• WHAT IS EXPECTED: Search the material below for the string "agent" and extract each line that has it.

• RECORDED DATA:
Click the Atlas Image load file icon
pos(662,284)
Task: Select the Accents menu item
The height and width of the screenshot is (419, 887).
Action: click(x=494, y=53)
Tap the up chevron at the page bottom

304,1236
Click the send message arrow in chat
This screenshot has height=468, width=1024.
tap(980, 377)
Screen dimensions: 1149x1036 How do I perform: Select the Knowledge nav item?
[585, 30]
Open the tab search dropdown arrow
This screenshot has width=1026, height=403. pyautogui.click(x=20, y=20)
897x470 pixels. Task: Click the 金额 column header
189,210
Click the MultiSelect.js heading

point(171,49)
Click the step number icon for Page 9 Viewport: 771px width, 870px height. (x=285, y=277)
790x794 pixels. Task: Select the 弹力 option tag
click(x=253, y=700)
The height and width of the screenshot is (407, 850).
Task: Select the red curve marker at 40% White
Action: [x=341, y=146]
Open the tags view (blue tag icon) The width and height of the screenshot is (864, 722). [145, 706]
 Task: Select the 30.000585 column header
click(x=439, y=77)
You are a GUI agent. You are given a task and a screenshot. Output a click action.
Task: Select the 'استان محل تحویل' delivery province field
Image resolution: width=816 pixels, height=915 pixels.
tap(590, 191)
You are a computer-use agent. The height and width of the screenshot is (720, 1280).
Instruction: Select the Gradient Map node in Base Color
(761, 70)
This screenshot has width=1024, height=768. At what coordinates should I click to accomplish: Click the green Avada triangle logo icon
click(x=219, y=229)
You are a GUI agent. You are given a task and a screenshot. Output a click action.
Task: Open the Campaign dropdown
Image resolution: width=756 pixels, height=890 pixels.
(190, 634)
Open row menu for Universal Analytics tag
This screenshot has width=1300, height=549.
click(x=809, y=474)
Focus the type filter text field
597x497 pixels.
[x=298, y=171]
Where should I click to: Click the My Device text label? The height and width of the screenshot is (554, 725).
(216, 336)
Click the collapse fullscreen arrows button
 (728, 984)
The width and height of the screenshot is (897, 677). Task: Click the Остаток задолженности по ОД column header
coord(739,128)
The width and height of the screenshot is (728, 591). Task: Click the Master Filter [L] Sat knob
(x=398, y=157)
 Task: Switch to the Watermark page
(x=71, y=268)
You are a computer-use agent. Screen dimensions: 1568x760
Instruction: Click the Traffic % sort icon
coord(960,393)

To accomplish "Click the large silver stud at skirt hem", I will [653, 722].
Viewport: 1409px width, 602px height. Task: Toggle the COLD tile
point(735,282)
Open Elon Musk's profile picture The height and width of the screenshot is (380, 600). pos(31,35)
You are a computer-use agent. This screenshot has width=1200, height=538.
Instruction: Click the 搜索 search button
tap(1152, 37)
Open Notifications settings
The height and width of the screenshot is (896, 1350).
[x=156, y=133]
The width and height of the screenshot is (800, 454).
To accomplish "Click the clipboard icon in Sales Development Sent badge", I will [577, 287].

• REPLY TO THE TASK:
You are a GUI agent. You are given a task and a screenshot. Output a click action.
You are a computer-use agent. The height and width of the screenshot is (720, 1280).
You are a GUI agent. You are given a task and a screenshot. Output a click action.
You are a computer-use agent. Screen dimensions: 1568x760
You are a computer-use agent. This screenshot has width=1200, height=538.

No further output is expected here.